### TASK REQUIREMENTS
Every line below between the line holding "604x728 pixels." and the line holding "Given: Click the INVERSIÓN heading", inclusive, should be repeated exactly, and all other lines omitted.

▬▬▬▬▬▬

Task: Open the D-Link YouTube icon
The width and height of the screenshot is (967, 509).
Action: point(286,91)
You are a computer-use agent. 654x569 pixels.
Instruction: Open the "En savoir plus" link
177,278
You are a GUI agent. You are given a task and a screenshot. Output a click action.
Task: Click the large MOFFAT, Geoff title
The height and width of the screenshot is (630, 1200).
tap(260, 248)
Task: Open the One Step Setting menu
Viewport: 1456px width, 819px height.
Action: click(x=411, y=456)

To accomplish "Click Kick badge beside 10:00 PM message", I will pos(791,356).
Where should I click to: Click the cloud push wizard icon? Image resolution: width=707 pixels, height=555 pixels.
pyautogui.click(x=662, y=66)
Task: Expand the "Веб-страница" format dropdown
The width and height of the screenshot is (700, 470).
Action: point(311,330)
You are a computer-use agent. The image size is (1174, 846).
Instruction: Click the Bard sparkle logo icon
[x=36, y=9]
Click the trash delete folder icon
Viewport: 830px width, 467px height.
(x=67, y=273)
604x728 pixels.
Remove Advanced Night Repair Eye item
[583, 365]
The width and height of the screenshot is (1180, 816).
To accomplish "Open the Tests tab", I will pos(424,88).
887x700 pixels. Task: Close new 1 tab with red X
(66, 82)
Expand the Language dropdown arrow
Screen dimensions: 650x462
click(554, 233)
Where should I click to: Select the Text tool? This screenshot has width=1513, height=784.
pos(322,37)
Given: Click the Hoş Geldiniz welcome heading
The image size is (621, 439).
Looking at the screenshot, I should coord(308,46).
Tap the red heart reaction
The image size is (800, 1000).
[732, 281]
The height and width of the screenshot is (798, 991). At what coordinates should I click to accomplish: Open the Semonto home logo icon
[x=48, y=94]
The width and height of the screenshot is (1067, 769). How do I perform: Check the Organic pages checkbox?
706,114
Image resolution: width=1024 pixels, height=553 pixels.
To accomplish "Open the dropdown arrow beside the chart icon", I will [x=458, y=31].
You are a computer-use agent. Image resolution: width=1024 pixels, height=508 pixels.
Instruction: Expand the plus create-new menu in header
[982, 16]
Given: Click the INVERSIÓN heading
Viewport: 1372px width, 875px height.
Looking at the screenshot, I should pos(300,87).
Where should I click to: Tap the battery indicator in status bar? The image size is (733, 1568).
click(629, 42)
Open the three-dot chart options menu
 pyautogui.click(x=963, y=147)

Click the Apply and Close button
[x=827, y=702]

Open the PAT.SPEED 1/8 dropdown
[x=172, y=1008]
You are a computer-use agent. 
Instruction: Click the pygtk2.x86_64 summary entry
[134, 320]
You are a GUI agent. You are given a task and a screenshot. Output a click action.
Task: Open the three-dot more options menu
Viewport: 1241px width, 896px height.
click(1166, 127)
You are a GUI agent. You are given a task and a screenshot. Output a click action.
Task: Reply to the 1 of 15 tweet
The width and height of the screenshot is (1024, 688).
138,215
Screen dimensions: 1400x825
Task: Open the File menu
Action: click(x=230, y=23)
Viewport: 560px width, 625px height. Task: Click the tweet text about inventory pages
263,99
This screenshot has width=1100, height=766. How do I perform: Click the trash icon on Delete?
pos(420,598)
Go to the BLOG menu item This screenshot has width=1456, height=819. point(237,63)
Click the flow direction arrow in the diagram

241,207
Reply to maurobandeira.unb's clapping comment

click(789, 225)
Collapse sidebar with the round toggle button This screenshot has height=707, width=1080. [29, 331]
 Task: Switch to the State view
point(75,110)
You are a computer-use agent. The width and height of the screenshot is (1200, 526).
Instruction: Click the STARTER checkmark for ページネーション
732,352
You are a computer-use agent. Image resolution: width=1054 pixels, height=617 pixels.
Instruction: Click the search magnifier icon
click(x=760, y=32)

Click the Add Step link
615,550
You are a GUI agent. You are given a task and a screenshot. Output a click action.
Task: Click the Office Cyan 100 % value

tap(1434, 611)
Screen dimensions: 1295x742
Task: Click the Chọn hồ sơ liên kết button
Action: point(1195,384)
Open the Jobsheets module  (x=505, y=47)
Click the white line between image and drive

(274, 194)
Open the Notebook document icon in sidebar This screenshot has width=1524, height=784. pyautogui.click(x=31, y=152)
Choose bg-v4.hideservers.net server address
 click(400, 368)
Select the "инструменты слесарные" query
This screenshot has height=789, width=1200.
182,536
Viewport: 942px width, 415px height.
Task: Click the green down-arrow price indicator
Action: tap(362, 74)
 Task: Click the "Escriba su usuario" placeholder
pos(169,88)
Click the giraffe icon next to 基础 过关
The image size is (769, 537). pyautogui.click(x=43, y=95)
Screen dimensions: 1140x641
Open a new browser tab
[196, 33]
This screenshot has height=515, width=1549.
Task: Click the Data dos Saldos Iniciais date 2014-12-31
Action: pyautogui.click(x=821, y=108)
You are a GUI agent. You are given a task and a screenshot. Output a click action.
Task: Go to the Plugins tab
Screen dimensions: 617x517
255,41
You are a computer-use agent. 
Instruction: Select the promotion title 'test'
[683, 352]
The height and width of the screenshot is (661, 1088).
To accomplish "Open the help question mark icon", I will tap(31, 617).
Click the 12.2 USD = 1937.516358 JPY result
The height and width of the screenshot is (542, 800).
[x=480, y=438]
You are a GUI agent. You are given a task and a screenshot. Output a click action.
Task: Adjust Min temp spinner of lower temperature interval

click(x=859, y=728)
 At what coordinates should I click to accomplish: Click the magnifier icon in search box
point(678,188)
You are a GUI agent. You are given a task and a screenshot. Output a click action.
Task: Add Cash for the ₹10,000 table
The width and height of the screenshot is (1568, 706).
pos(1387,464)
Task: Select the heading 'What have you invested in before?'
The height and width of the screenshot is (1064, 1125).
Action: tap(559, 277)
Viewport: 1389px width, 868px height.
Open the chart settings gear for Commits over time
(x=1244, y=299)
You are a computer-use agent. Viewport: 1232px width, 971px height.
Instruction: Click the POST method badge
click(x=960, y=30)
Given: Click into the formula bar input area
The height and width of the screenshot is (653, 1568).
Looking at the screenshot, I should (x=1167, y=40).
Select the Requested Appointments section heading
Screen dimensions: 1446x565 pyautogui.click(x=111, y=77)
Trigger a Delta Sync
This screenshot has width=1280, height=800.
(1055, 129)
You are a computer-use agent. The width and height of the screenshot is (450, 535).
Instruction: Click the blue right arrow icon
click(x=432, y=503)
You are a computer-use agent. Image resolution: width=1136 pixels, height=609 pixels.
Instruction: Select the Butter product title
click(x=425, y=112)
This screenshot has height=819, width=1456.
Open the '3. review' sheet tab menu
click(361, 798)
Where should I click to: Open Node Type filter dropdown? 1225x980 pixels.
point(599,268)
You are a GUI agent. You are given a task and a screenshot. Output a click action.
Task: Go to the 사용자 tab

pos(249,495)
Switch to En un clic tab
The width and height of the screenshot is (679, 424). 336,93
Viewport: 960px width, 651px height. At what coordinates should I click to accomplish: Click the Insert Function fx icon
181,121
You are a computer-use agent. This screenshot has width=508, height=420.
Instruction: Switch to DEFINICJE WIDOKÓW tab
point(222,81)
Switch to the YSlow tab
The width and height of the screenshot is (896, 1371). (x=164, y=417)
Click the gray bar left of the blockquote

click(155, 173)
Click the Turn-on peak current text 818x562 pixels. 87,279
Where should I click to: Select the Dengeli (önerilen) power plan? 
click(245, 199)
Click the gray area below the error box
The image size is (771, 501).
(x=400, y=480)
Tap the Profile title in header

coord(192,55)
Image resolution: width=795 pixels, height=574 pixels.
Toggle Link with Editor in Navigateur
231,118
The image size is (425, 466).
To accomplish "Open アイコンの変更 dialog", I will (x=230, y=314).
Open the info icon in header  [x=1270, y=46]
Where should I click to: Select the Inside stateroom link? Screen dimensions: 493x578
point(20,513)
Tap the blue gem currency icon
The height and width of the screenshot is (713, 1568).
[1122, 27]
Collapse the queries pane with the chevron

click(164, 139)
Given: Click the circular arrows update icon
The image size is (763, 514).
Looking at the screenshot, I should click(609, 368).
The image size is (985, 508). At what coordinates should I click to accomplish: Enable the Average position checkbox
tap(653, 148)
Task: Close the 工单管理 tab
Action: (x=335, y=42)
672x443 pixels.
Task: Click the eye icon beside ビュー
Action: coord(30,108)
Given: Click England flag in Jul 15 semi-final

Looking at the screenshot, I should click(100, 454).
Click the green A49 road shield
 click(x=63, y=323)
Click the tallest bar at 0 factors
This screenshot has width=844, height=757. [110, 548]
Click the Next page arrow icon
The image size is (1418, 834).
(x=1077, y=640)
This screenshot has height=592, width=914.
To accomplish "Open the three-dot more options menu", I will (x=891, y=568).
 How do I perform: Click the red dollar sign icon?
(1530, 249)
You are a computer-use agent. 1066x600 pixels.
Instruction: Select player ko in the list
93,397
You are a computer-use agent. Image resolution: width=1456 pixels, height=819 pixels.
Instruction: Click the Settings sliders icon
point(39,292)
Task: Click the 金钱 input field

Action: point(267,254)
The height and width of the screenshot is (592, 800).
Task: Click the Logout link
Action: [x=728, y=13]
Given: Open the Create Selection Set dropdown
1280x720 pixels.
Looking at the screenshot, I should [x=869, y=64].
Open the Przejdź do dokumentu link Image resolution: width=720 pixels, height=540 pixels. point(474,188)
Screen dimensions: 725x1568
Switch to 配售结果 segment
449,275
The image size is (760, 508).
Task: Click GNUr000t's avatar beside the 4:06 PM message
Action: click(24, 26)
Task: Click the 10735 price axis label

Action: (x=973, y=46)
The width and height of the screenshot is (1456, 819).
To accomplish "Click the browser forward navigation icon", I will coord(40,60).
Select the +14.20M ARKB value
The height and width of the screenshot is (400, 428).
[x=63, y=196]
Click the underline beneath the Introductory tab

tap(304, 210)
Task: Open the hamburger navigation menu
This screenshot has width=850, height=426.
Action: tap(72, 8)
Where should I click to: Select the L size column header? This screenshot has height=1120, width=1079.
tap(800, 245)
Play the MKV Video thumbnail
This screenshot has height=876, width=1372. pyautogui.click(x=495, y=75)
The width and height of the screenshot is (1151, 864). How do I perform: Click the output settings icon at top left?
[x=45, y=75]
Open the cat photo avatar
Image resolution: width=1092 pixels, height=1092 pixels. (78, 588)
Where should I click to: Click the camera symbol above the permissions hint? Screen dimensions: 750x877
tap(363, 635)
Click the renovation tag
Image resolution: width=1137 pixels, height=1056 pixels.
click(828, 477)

▬▬▬▬▬▬

### SOLUTION TO THE PROBLEM
604x728 pixels.
Remove Advanced Night Repair Eye item
[583, 365]
The width and height of the screenshot is (1180, 816).
To accomplish "Open the Tests tab", I will pos(424,88).
887x700 pixels. Task: Close new 1 tab with red X
(66, 82)
Expand the Language dropdown arrow
Screen dimensions: 650x462
click(554, 233)
Where should I click to: Select the Text tool? This screenshot has width=1513, height=784.
pos(322,37)
Given: Click the Hoş Geldiniz welcome heading
The image size is (621, 439).
Looking at the screenshot, I should coord(308,46).
Tap the red heart reaction
The image size is (800, 1000).
[732, 281]
The height and width of the screenshot is (798, 991). At what coordinates should I click to accomplish: Open the Semonto home logo icon
[x=48, y=94]
The width and height of the screenshot is (1067, 769). How do I perform: Check the Organic pages checkbox?
706,114
Image resolution: width=1024 pixels, height=553 pixels.
To accomplish "Open the dropdown arrow beside the chart icon", I will [x=458, y=31].
You are a computer-use agent. Image resolution: width=1024 pixels, height=508 pixels.
Instruction: Expand the plus create-new menu in header
[982, 16]
Given: Click the INVERSIÓN heading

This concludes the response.